**Given passage:**
Question: How we can determine which element in an array is majority element? (A majority element is the one which occurs most of the time compared with the other elements)

For example in the string: ABCAGRADART - A is the majority element.

A naive solution of this problem will be to traverse the string (the array) and count the number of occurrences of every character. - In that case we will store a of of unnecessary information.

Another approach is to put every element in a hash-map and then after all the elements are in the map to traverse the elements in the map and see which has the biggest value in its key/value pair.

Both of the above solutions can be used for solving the problem but there is more effective way of doing that.

**Supplied data:**
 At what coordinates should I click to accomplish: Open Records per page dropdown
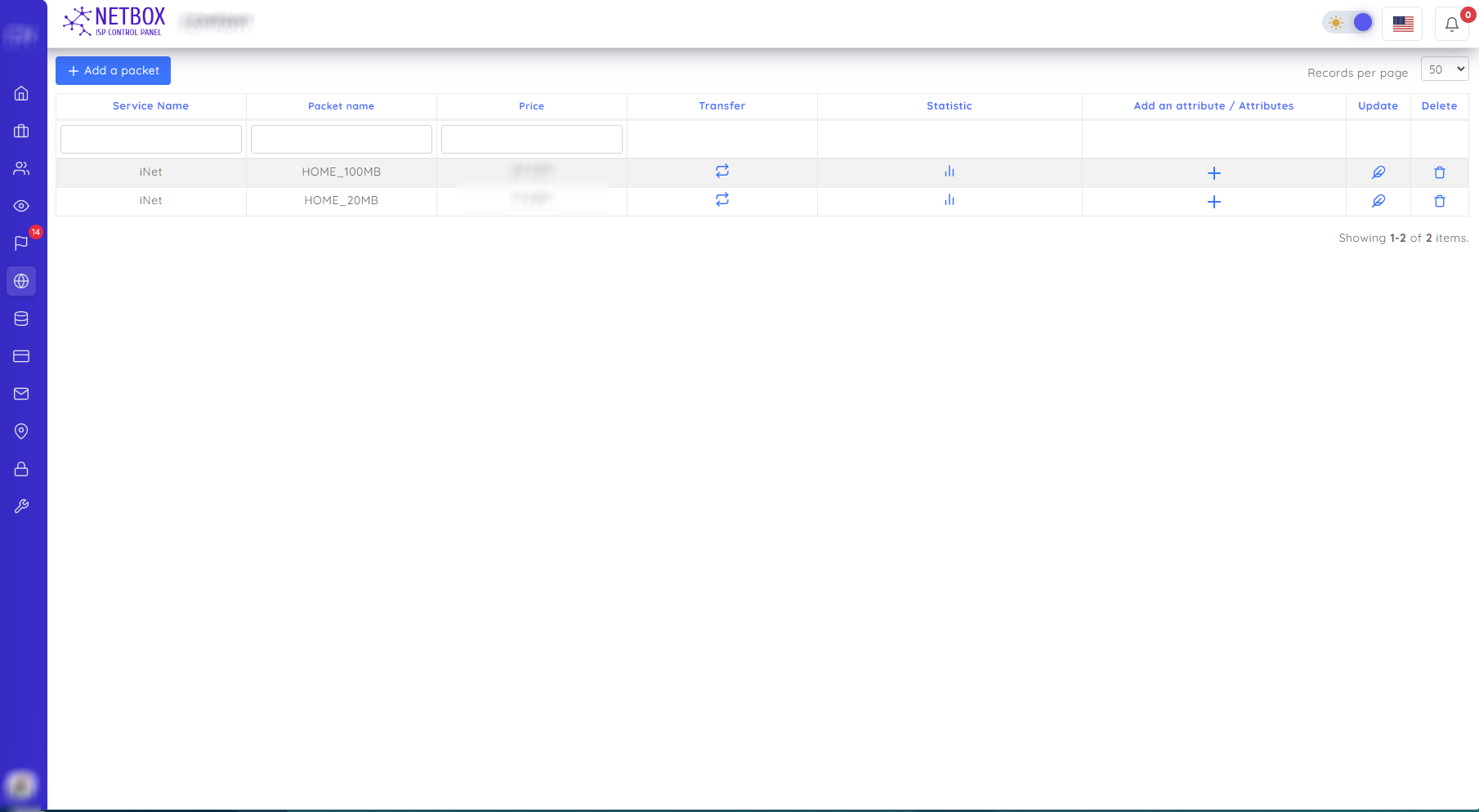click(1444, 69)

**Parts of the exercise:**
1 - Answer these questions from the majority-element passage:
(a) Which character is the majority element in the example string?
(b) In the hash-map approach, when are the elements in the map traversed?
(c) According to the last paragraph, what is true of both approaches described?
2 - Name every distinct letter that appears in the example string in the majority-element passage.
3 - Carry on the passage about finding a majority element, starting after its last sentence.

**Written responses:**
1 -
(a) A is the majority element.
(b) They are traversed after all the elements are in the map.
(c) Both can be used to solve the problem, but there is a more effective way of doing it.

2 - A, B, C, G, R, D, T

3 -
If we store a pair of the current candidate for majority element and the number of occurences. When we move through the array we compare the next element with the current one...



public class MajorityVotingAlgorithm {
public static void main(String[] args) {
char[] votes = { 'A', 'A', 'A', 'C', 'C', 'C', 'B', 'B', 'C', 'C', 'C',
'B', 'C', 'C' };

int counter = 0;
char candidate = ' ';
for (char v : votes) {
if (counter == 0) {
candidate = v;
counter++;
} else {
if (candidate == v)
counter++;
else
counter--;
}
}

System.out.println("Majority Element is: " + candidate + " (counter = "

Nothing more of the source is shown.